PARQUET-1095: [C++] Read and write Arrow decimal values #403

cpcloud · 2017-09-25T19:26:38Z

This depends on:

ARROW-1607
ARROW-1656
ARROW-1588
Add tests for writing different sizes of values

xhochy · 2017-09-25T19:33:31Z

src/parquet/arrow/schema.cc

@@ -565,12 +576,12 @@ Status FieldToNode(const std::shared_ptr<Field>& field,
      auto struct_type = std::static_pointer_cast<::arrow::StructType>(field->type());
      return StructToNode(struct_type, field->name(), field->nullable(), properties,
                          arrow_properties, out);
-    } break;


Accidental deletion?

No, the break isn't necessary because there's a return right?

Ah, didn't see that in the quick review.

xhochy · 2017-09-25T19:33:39Z

src/parquet/arrow/schema.cc

    case ArrowType::LIST: {
      auto list_type = std::static_pointer_cast<::arrow::ListType>(field->type());
      return ListToNode(list_type, field->name(), field->nullable(), properties,
                        arrow_properties, out);
-    } break;


Accidental deletion?

cpcloud · 2017-10-02T22:04:00Z

I'm working on getting my windows VM setup with parquet-cpp, haven't forgotten about this.

wesm · 2017-09-28T23:39:11Z

src/parquet/arrow/arrow-reader-writer-test.cc

 const std::string test_traits<::arrow::StringType>::value("Test");              // NOLINT
 const std::string test_traits<::arrow::BinaryType>::value("\x00\x01\x02\x03");  // NOLINT
 const std::string test_traits<::arrow::FixedSizeBinaryType>::value("Fixed");    // NOLINT
+const ::arrow::Decimal128 test_traits<::arrow::DecimalType>::value(
+    "-83095209205923957.2323995");  // NOLINT


These static values are still an eyesore; we should try to generate unique values for all data types

wesm · 2017-09-28T23:43:04Z

src/parquet/arrow/reader.cc

+    // raw bytes that we can write to
+    uint8_t* out_ptr = data->mutable_data();
+
+    auto raw_bytes_to_decimal_bytes = [byte_width](const uint8_t* value,


Unclear whether this will inline, in case you care

wesm · 2017-09-28T23:44:06Z

src/parquet/arrow/reader.cc

+    if (null_count > 0) {
+      for (int64_t i = 0; i < length; ++i, out_ptr += type_length) {
+        if (!fixed_size_binary_array.IsNull(i)) {
+          raw_bytes_to_decimal_bytes(fixed_size_binary_array.GetValue(i), out_ptr);


Do we care that the unwritten slots will have undefined memory (as compared with a memset on the new buffer)?
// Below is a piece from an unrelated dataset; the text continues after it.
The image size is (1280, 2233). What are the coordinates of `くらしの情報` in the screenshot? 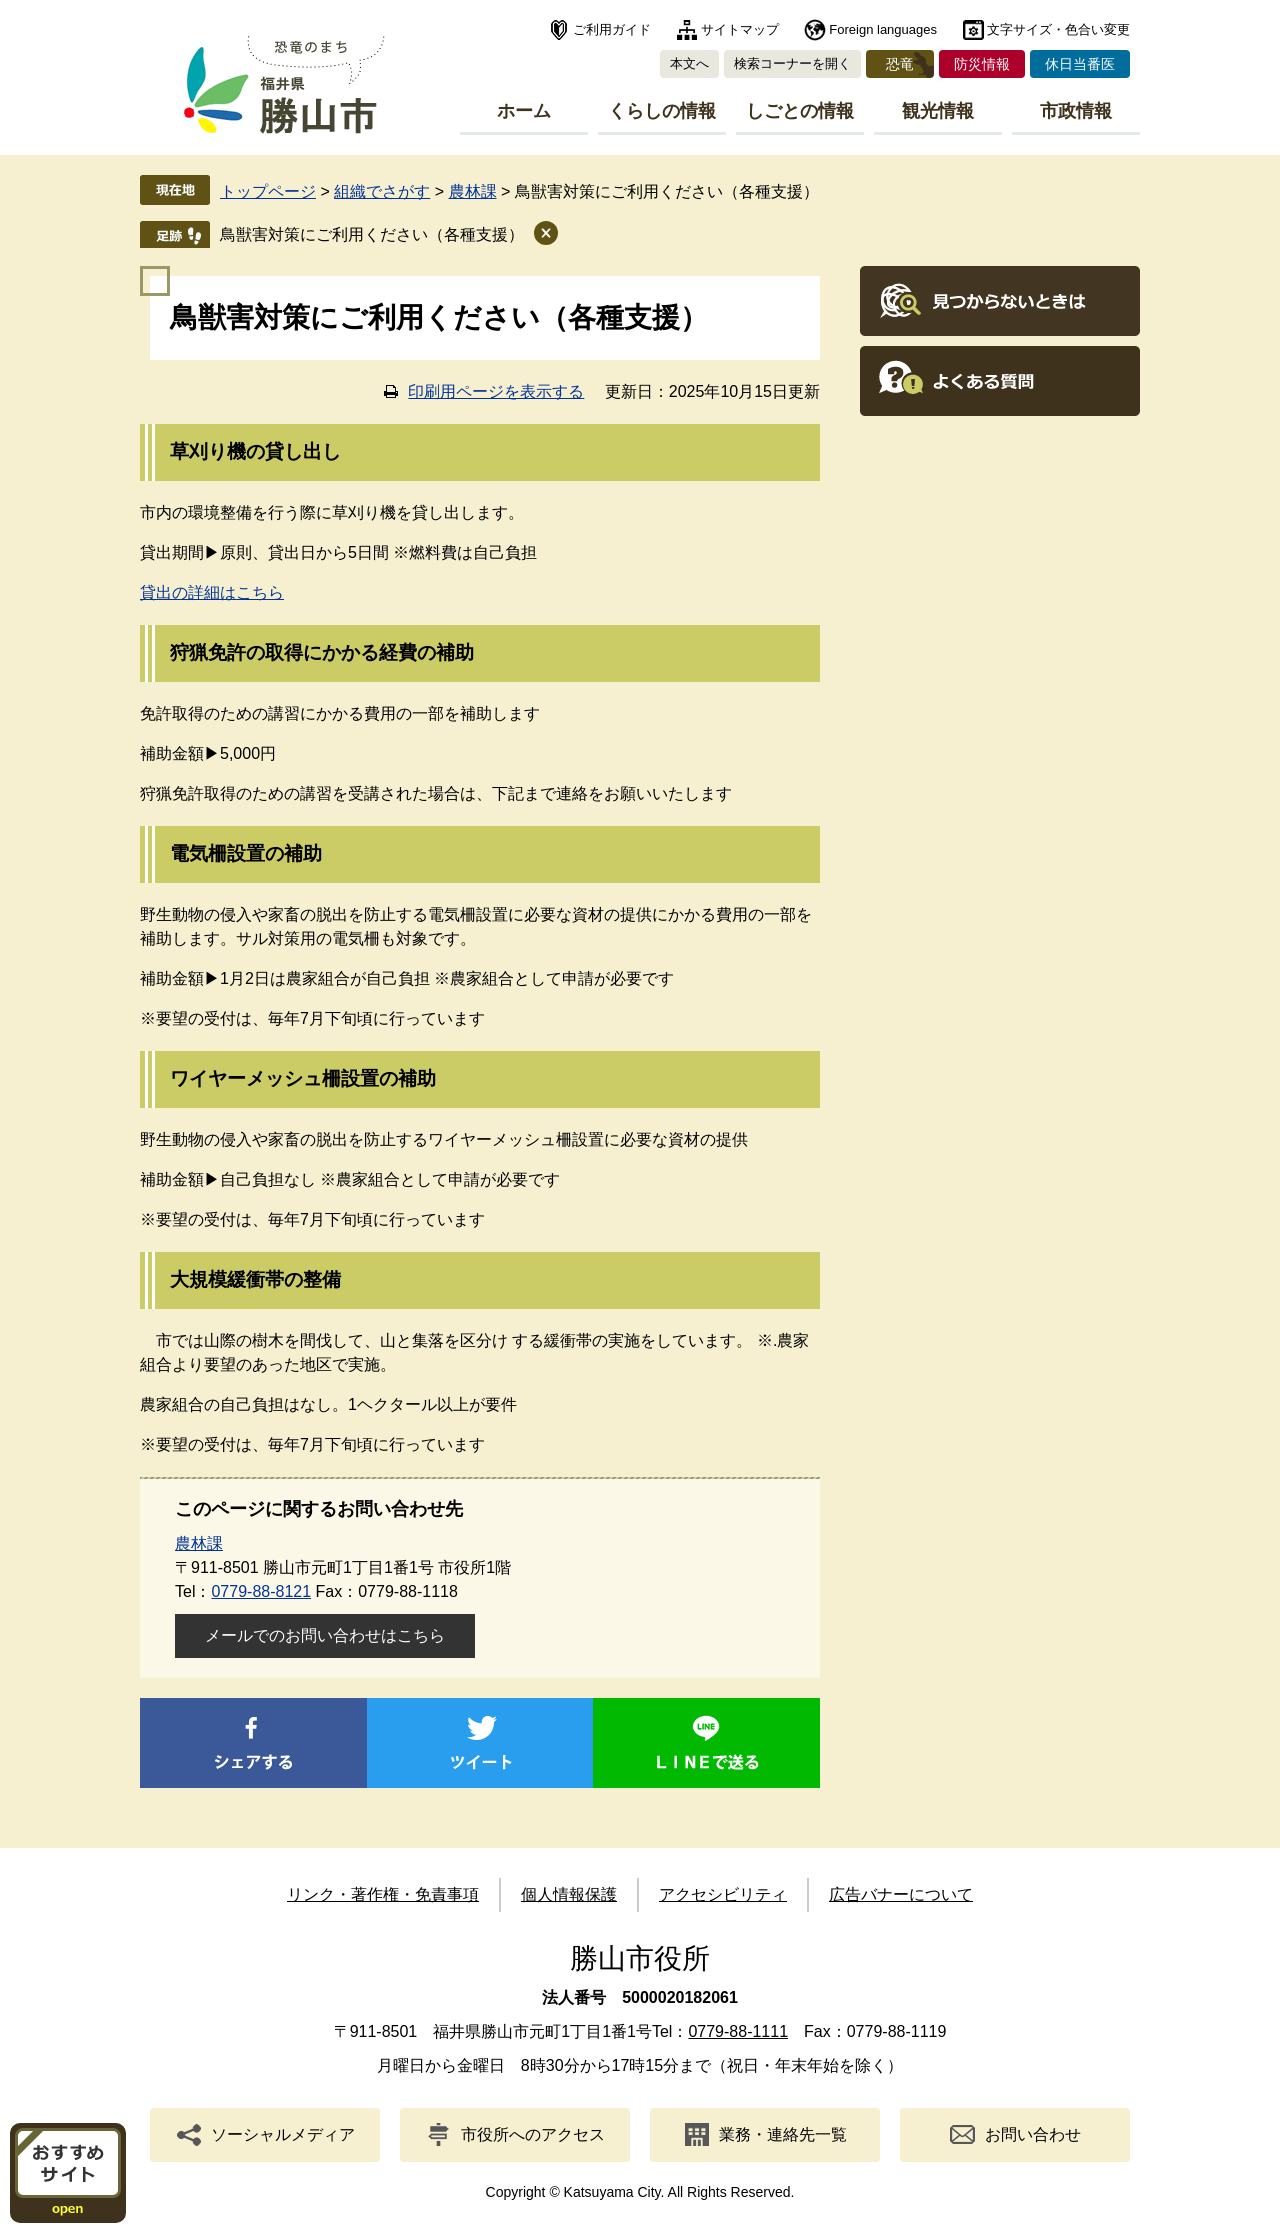 It's located at (662, 111).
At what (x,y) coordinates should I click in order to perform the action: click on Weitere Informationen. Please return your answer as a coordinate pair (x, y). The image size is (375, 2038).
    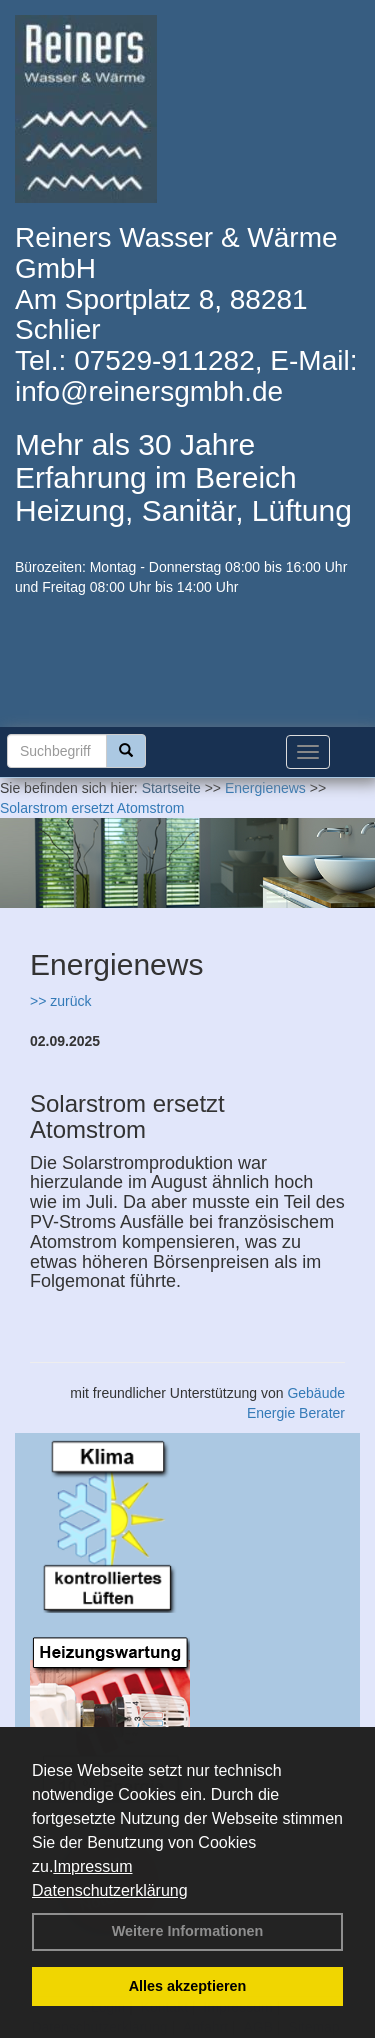
    Looking at the image, I should click on (188, 1931).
The new buffer will have defined slots because I take a view on the bytes (int64_t* for high bits, uint64_t* for low bits) and assign values to *high/*low. That happens in BytesToIntegerPair.
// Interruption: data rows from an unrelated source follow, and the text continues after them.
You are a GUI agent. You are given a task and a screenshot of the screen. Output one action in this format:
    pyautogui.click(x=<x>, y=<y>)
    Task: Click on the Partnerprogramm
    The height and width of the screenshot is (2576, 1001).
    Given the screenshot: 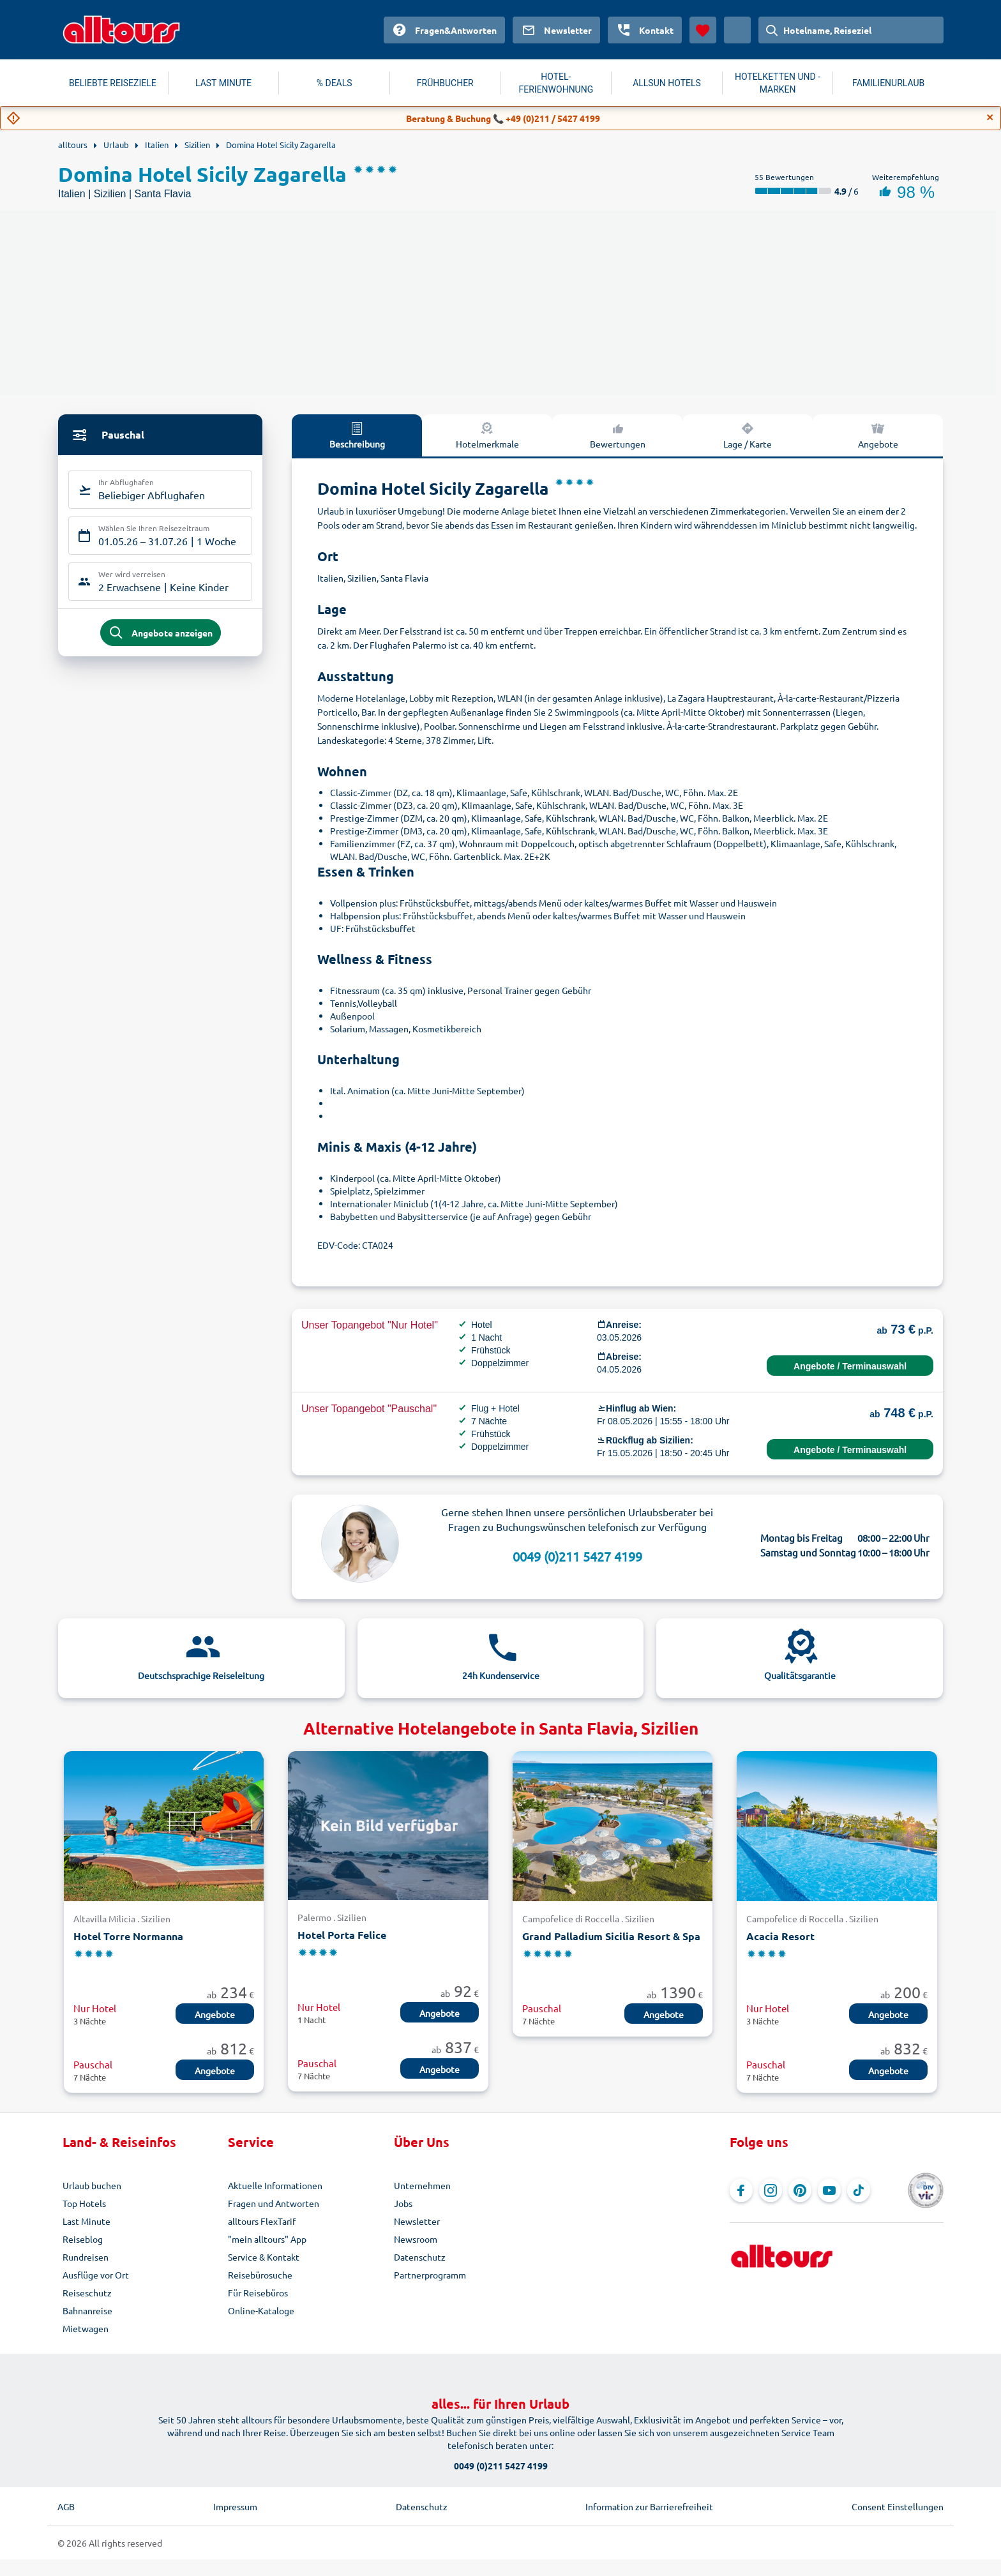 What is the action you would take?
    pyautogui.click(x=430, y=2274)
wesm · 2017-09-28T23:45:49Z

src/parquet/arrow/schema.cc

@@ -617,5 +629,73 @@ Status ToParquetSchema(const ::arrow::Schema* arrow_schema,
                         out);
 }

+int32_t DecimalSize(int32_t precision) {


Maybe add a comment to explain the origin of this monstrosity

Yep, will do.

wesm · 2017-09-28T23:46:28Z

src/parquet/arrow/schema.h

@@ -85,6 +85,8 @@ ::arrow::Status PARQUET_EXPORT ToParquetSchema(const ::arrow::Schema* arrow_sche
                                               const WriterProperties& properties,
                                               std::shared_ptr<SchemaDescriptor>* out);

+int32_t PARQUET_EXPORT DecimalSize(int32_t precision);


Does this need to be exported in the DLL?

Only if dependents want to use it. We can not export it for now as it's only used internally right now.

wesm · 2017-09-28T23:47:10Z

src/parquet/arrow/test-util.h

+    }
+  }
+  return builder.Finish(out);
+}


We would do well to generate some random data (though we are not doing this enough elsewhere)

wesm · 2017-09-28T23:49:17Z

src/parquet/arrow/writer.cc

+      const uint8_t* raw_value = data.GetValue(i);
+      auto unsigned_64_bit = reinterpret_cast<const uint64_t*>(raw_value);
+      const uint64_t value[] = {::arrow::BitUtil::ToBigEndian(unsigned_64_bit[0]),
+                                ::arrow::BitUtil::ToBigEndian(unsigned_64_bit[1])};


Are we byte swapping on the way out?

Do you mean on the way in? These lines are performing the byte swapping on the way out.

xhochy · 2017-10-09T07:09:53Z

cmake_modules/ThirdpartyToolchain.cmake

@@ -366,7 +366,7 @@ if (NOT ARROW_FOUND)
    -DARROW_BUILD_TESTS=OFF)

  if ("$ENV{PARQUET_ARROW_VERSION}" STREQUAL "")
-    set(ARROW_VERSION "8309556c7d2b0e14df1422baa574cf2de8c1bd3b")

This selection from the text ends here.